Richard Armitage served as Deputy Secretary of State in the Bush administration, from 2001 to 2004, resigning on November 16th, 2004, a day after Secretary of State Colin Powell announced his own resignation. As one of Powell's men, Armitage was about the closest thing to a "moderate" and a "realist" within the Bush administration circa the beginning of Gulf War II. Hence his current views on the Iraq situation provide a chance to get beyond the Bush Administration spin. Not surprisingly (the man is a Realist) his views tend towards pessimism. From The Australian:
THE level of violence in some areas of Iraq is worsening dramatically and US
forces may soon be asked to leave by the Iraqi Government.
"The British used to make a big deal of walking around in their berets in
the south," he said. "Now they won't even go to the latrines without their
helmets. The south has got much rougher, it's mainly Shia on Shia violence."

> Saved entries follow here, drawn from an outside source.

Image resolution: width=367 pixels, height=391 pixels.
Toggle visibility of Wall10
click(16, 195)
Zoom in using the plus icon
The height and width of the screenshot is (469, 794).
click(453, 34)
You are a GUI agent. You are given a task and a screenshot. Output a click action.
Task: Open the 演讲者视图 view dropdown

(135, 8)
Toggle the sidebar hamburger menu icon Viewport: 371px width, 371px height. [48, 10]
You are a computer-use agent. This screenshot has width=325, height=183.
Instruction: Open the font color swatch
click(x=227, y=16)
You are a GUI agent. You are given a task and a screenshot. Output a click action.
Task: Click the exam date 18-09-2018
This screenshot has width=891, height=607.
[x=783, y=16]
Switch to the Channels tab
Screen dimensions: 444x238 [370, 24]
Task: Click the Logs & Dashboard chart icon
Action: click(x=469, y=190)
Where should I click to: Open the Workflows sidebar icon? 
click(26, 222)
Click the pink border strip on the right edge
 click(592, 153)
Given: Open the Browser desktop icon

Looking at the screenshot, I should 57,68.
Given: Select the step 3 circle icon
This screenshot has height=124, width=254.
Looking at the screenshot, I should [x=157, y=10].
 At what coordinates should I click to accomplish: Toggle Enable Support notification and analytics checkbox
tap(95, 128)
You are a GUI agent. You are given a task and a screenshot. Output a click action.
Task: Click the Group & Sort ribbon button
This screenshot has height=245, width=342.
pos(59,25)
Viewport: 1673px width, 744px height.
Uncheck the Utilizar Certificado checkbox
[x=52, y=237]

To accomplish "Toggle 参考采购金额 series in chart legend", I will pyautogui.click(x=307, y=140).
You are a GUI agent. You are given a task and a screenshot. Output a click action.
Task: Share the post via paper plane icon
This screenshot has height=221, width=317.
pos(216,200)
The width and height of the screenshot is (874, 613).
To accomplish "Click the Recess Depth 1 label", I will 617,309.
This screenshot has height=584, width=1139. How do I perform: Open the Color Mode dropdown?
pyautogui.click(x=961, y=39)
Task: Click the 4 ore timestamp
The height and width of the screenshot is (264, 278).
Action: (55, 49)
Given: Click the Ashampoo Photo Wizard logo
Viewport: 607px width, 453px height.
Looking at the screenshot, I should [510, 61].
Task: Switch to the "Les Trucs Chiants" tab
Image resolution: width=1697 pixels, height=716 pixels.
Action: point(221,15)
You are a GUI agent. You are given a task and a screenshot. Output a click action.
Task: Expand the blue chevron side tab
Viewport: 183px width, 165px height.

Should the U.S. withdraw from the area, the best situation to be hoped for would be that:
...Iraq would become a loose federation - although the term federation
would not be used because it upsets neighbouring Turkey - with a weak central
"The difficulty then will be to stop them (the Iraqis) causing violence
for their neighbours," Mr Armitage said.
This was because almost all of Iraq's neighbours had restive Shia
minorities and the governments of both Iraq and Iran would come under pressure
to intervene on their behalf.
The problem I have with even this rather gloomy analysis is that I cannot imagine a significant American troop withdrawal that does not see Maliki and the rest of his government ending their political careers swinging from a lamp-post. The Iraqi army has been infiltrated by insurgents and/or is in the control of militias who owe little or no allegiance to the Central government. Furthermore, U.S. attempts this year to hand over the fight to homegrown forces has generally proven a failure, and U.S. casualties have troughed and peaked as duties have been transferred to Iraqi troops, then taken back when these troops have not performed up to expectations (either in fighting the insurgents or preventing sectarian violence).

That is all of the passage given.